## Request
Can you set down, unchanged, every item from the line containing "This screenshot has height=1568, width=504." down through the end of the items below?

------------------------------------------------------------

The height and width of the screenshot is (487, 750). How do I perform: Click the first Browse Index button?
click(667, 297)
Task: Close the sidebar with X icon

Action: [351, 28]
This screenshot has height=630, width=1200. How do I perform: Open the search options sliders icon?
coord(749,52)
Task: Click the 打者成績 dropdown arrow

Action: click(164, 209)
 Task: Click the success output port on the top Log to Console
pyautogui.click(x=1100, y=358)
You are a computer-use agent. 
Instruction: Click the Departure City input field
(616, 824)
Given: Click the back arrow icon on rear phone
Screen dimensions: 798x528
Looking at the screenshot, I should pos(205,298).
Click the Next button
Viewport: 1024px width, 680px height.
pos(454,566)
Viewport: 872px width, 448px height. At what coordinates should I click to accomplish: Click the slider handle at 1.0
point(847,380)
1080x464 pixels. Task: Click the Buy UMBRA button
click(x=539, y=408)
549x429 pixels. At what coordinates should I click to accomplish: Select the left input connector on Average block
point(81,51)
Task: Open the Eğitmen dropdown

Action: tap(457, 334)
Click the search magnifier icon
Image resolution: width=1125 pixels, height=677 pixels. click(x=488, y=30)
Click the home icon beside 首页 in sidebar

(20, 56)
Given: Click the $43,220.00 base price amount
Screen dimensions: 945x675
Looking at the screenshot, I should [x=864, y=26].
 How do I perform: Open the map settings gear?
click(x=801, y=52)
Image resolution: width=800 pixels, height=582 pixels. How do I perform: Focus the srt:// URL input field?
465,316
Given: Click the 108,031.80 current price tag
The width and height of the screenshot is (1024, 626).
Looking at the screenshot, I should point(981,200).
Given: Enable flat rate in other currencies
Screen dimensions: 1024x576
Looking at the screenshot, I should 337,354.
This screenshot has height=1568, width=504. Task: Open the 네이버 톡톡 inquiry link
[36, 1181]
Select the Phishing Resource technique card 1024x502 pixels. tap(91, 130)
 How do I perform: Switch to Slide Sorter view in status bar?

------------------------------------------------------------

## Result of the exercise
This screenshot has height=1568, width=504. Task: Open the 네이버 톡톡 inquiry link
[36, 1181]
Select the Phishing Resource technique card 1024x502 pixels. tap(91, 130)
 How do I perform: Switch to Slide Sorter view in status bar?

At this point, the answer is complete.